4. Pro forma disclosure for Employee Stock Based Compensation
The Company accounts for its stock options granted to employees using the intrinsic value method. Section 3870 requires companies not using the fair value method to disclose pro forma net earnings and earnings per share information as if the Company had accounted for employee stock options under the fair value method.
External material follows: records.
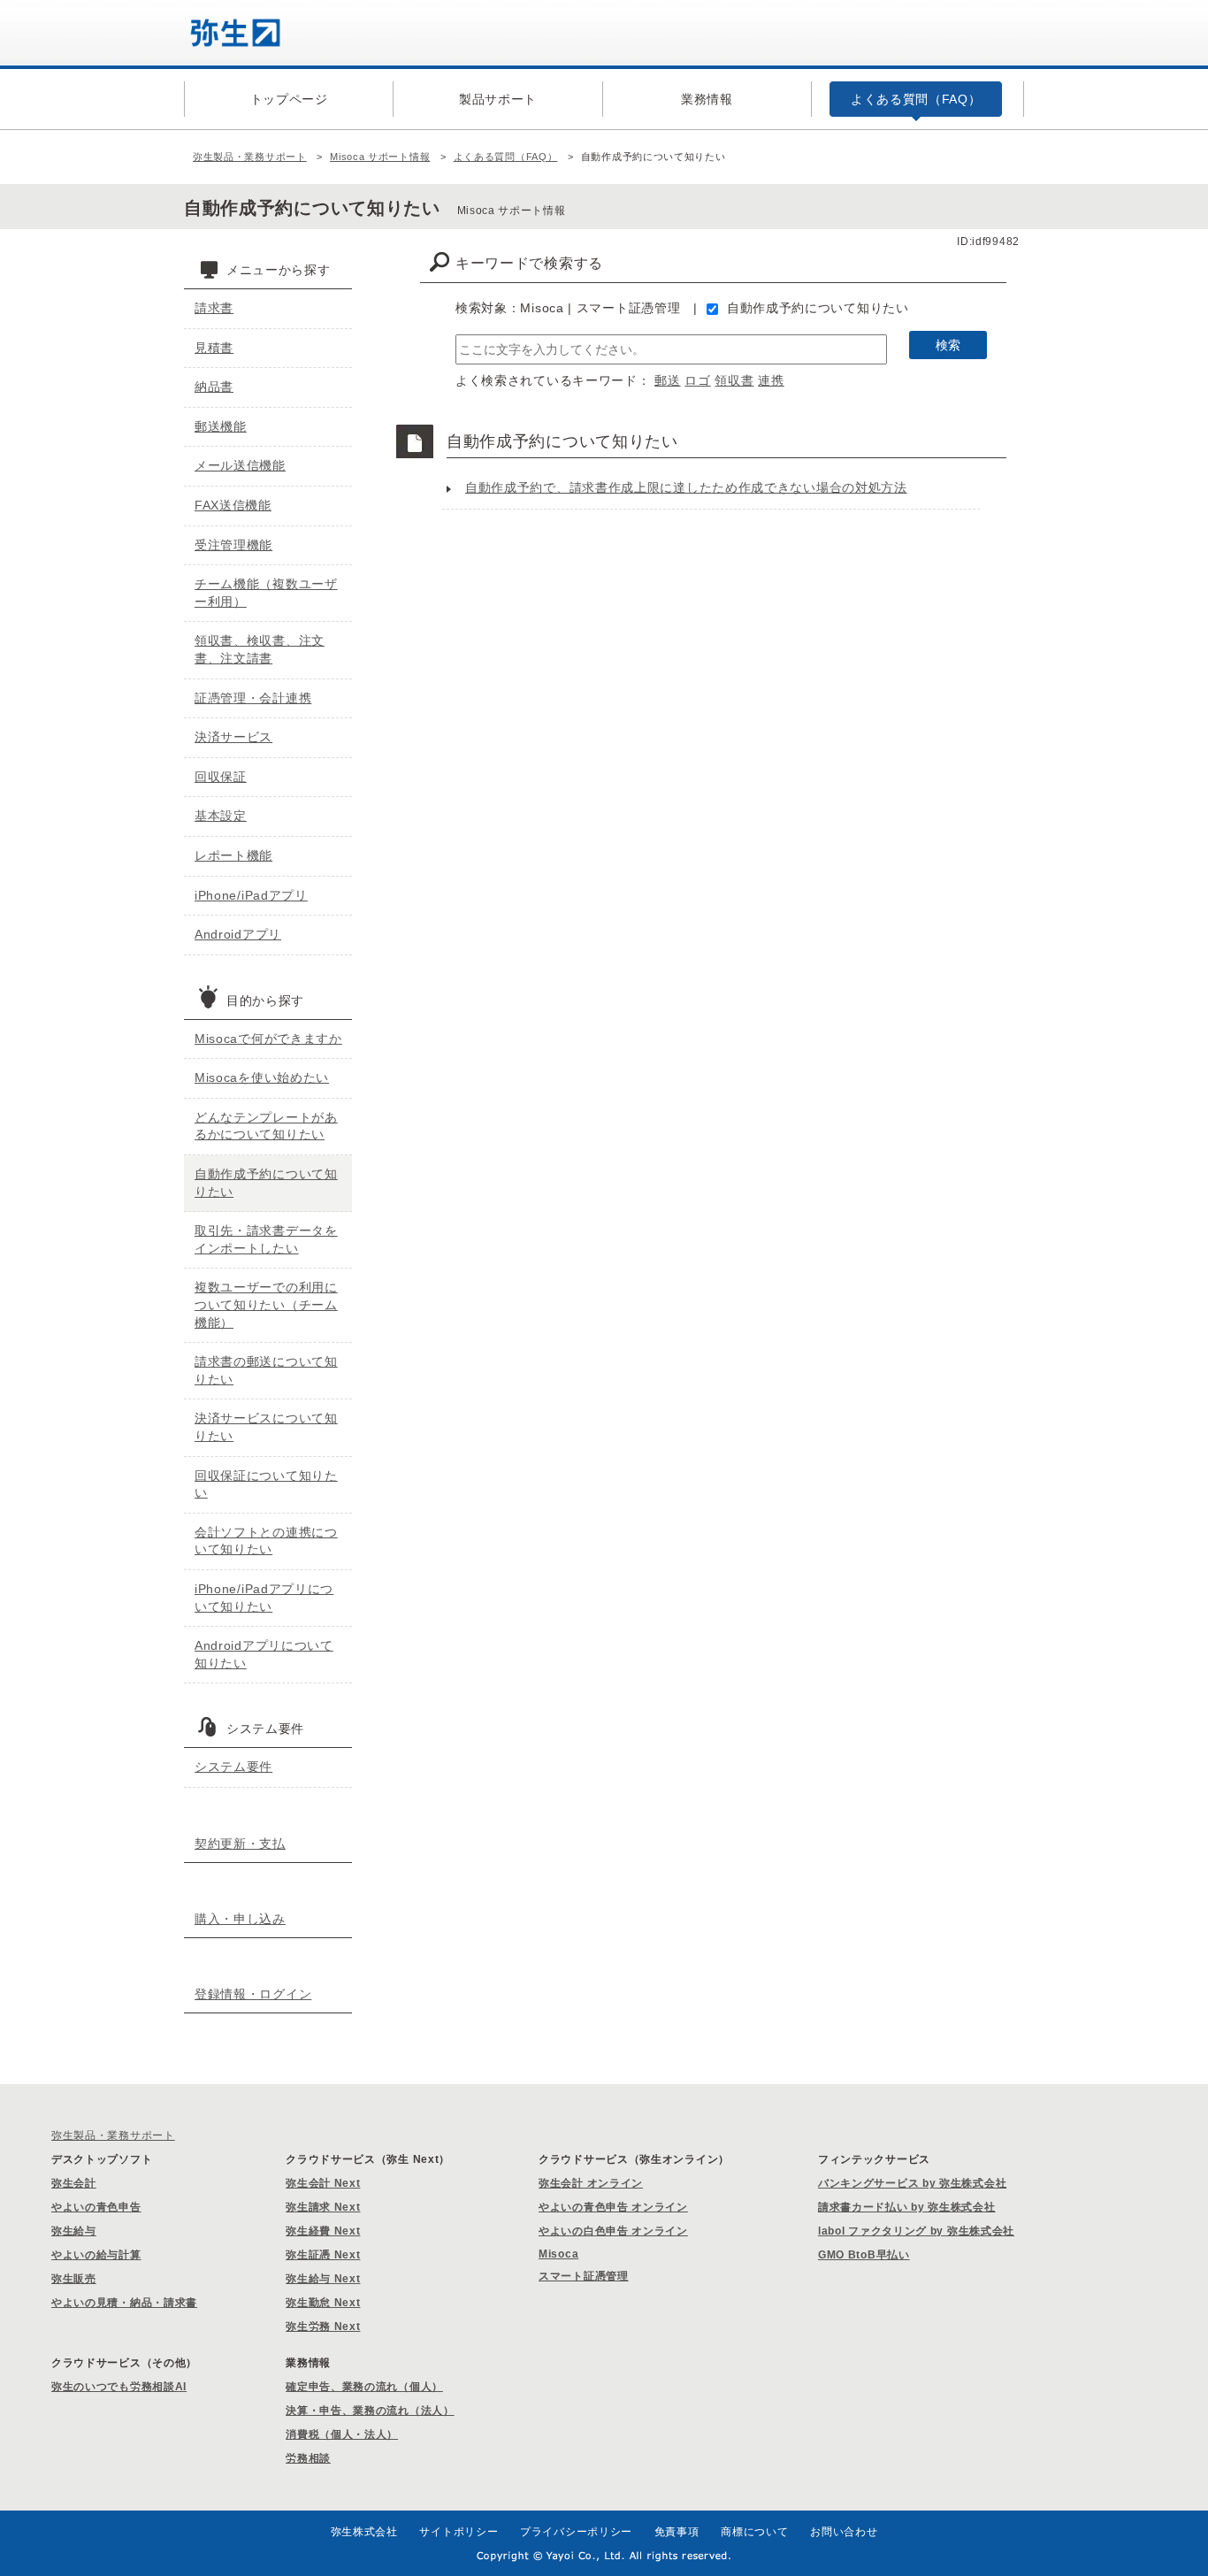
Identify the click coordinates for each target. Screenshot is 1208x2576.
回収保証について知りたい (266, 1484)
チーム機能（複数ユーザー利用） (266, 593)
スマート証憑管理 (584, 2276)
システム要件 (233, 1767)
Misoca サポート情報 (380, 156)
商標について (754, 2532)
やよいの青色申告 (96, 2207)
The Company has elected to disclose pro forma net loss and pro forma net loss per share as if the Company had accounted for its options since 1995 under the fair value method.
A summary of the pro forma impact on the statement of loss is presented in the table below.
(Amounts in 000’s) | Three months ended Feb. 29, 2004 | Three months ended Feb. 28, 2003 | Nine months ended Feb. 29, 2004 | Nine months ended Feb. 28, 2003 | ||||||||
Loss for the period | $ | 8,159 | $ | 3,802 | $ | 22,328 | $ | 11,847 | ||||
Compensation expense related to the fair value of stock options | 464 | 270 | 1,119 | 997 | ||||||||
Pro forma loss for the period | $ | 8,623 | $ | 4,072 | $ | 23,447 | $ | 12,844 | ||||
Pro forma loss per common share | $ | 0.05 | $ | 0.03 | $ | 0.14 | $ | 0.09 |
The fair value of each option granted has been estimated at the date of grant using the Black-Scholes option pricing model with the following assumptions used for options granted in the three and nine months periods ended February 29, 2004: (i) dividend yield of 0%; (ii) expected volatility of 110%; (iii) risk free interest rate of from 2.25% to 2.85% and (iv) expected life from 4 to 5 years. The Company has assumed no forfeiture rate as adjustments for actual forfeitures are made in the year they occur. The weighted-average grant date fair values of options issued in the three and nine month period ended February 29, 2004 were $1.05 and $1.17 per share respectively.